Effects of Feedback Modifiers on Mutationally Altered Threonine Deaminases of Rhodopseudomonas spheroides

Abstract

Abstract Preliminary-kinetic analyses with two mutationally altered threonine deaminases, PR-TDI and PR-TDII, as well as the wild type enzyme of Rhodopseudomonas spheroides with l-threonine and l-serine as substrates reveal large differences in the substrate-binding abilities and significant variations in the homotropic interactions. The wild type enzyme shows sigmoid threonine saturation kinetics whereas the mutant enzymes reveal normal Michaelis-Menten behavior. The slope of the Hill plots with threonine as substrate indicates strong cooperative interactions for the wild type enzyme, while the slopes obtained for the mutant enzymes indicate lack of homotropic interactions.

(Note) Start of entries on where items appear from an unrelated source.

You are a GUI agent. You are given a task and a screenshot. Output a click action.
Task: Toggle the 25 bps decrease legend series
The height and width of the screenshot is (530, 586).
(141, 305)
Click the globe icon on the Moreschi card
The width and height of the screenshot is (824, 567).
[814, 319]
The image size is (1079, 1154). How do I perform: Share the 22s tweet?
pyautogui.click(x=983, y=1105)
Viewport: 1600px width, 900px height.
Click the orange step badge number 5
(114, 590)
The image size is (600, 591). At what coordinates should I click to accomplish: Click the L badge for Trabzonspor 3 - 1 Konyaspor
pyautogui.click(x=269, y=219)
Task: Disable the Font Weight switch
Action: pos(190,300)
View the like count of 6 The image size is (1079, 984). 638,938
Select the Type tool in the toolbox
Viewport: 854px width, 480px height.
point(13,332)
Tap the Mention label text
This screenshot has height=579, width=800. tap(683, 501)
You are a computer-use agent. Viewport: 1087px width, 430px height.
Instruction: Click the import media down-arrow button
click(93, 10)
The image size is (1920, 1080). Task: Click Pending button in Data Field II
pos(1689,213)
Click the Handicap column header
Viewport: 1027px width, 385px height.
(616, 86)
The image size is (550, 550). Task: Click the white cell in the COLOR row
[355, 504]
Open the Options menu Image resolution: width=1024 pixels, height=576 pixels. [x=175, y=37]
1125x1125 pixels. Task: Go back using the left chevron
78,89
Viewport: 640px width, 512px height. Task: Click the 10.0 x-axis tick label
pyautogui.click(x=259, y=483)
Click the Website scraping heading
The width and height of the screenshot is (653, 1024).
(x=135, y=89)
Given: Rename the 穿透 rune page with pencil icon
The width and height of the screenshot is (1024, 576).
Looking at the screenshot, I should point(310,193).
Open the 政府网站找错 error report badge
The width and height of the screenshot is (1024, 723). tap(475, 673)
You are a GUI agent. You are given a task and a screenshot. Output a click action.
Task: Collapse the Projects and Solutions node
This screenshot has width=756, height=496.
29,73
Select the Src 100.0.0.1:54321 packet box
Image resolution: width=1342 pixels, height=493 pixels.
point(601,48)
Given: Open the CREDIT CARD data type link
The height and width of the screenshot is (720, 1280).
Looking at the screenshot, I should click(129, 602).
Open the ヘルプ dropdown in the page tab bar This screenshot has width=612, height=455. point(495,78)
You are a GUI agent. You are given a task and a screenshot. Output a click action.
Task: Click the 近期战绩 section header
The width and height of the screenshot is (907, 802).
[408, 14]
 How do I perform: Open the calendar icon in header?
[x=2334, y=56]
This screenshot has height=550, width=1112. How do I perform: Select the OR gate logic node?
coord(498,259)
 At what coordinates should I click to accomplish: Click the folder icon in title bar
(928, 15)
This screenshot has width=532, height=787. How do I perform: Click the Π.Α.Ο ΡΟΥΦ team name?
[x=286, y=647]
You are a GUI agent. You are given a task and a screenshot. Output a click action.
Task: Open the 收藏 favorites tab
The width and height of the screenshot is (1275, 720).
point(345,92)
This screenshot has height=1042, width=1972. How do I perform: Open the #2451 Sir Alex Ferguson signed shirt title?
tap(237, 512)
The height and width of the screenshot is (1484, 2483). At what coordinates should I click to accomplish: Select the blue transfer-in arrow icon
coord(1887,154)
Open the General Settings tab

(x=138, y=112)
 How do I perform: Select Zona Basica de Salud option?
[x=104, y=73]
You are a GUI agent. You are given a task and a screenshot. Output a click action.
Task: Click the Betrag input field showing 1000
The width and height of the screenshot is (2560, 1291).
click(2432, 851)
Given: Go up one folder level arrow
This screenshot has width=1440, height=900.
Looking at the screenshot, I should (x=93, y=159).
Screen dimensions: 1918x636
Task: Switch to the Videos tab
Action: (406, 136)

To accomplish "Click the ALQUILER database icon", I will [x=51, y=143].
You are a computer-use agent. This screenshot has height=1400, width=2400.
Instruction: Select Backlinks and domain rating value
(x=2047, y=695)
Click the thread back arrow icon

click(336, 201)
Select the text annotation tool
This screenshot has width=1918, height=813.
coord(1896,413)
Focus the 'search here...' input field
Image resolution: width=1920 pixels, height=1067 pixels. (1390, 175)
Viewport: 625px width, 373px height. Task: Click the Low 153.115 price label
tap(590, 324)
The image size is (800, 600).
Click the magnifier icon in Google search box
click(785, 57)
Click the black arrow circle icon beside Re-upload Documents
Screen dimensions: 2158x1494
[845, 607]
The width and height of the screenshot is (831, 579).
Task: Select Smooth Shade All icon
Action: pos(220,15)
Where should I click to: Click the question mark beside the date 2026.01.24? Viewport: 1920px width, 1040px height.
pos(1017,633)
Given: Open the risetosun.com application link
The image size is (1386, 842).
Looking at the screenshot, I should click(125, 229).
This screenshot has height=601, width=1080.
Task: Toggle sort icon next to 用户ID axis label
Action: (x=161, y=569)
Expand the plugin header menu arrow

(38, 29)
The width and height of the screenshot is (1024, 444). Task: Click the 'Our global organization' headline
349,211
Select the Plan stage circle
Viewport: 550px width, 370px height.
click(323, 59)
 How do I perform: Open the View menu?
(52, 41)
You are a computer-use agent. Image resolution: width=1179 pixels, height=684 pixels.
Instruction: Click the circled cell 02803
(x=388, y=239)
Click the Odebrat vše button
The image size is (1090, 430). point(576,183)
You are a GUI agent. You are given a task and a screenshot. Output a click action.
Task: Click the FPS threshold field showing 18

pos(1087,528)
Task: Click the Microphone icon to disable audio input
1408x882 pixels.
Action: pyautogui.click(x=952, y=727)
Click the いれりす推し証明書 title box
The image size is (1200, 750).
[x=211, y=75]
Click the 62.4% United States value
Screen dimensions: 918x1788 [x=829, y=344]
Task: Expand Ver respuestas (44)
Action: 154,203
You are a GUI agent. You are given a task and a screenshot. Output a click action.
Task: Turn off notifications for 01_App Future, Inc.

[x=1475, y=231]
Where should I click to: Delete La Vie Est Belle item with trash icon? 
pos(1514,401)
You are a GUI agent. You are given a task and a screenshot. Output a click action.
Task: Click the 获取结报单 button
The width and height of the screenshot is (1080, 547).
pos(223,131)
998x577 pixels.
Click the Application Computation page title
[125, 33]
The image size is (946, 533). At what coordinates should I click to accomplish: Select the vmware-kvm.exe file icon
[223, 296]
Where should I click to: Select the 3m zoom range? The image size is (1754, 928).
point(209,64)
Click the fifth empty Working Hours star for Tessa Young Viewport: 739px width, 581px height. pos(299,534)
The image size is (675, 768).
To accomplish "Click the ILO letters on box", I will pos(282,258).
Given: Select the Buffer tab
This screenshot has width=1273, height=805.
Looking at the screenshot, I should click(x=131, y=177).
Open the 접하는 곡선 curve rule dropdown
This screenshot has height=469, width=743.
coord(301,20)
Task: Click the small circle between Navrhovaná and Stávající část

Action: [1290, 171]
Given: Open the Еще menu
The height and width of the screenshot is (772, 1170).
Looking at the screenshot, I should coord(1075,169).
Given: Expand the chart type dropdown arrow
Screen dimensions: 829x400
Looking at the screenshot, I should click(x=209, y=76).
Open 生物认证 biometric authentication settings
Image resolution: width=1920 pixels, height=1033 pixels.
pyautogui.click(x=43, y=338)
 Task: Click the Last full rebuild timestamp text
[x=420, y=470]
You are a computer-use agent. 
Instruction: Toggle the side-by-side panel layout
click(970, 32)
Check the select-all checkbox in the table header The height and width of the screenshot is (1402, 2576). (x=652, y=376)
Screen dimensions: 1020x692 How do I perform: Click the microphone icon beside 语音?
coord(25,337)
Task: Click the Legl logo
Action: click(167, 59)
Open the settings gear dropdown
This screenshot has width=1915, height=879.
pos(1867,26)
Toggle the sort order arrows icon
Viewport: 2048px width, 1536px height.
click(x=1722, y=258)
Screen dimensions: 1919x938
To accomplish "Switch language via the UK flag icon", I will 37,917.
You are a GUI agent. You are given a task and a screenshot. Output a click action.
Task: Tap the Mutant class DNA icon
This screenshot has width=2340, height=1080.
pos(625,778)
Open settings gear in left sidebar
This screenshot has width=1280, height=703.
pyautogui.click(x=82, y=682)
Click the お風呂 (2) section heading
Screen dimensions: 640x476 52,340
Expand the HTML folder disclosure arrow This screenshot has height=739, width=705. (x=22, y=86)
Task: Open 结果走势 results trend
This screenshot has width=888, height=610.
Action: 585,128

Similar experiments with l-serine as the substrate suggest loss of cooperativity with PR-TDI but not with PR-TDII. The substrate concentrations required for one-half maximal velocity, S0.5, with respect to both substrates are different for the mutationally altered enzymes as compared to the wild type enzyme. The dual effects of l-valine for activation and inhibition of enzyme activity are strongly dependent on the particular substrate used. With threonine as substrate, the activity of PR-TDI is stimulated at low levels of valine and inhibited at higher concentrations of this amino acid. The activity of PR-TDII is not stimulated by valine, but significant inhibition is observed at high valine concentrations. In contrast to the enzyme from the wild type organism, with serine as the substrate, no stimulation of enzyme activity by valine is observed with either PR-TDI or PR-TDII. Valine inhibits the activity of both mutant enzymes; with PR-TDII, 20-fold higher levels of valine are required for similar inhibition, and the maximal inhibition is only 50%. The inhibitory effect of isoleucine on enzyme activity is generally similar when either threonine or serine is used as substrate. PR-TDII is about 1000-fold less sensitive to isoleucine inhibition than PR-TDI. The data presented here support the model proposed earlier that there are two binding sites for valine per enzyme molecule and that one of these sites is closely associated with a threonine-binding site, whereas the second one is identical with or closely overlapping that of the isoleucine site. Furthermore, it is concluded from these studies that threonine and serine occupy separate sites on the enzyme molecule.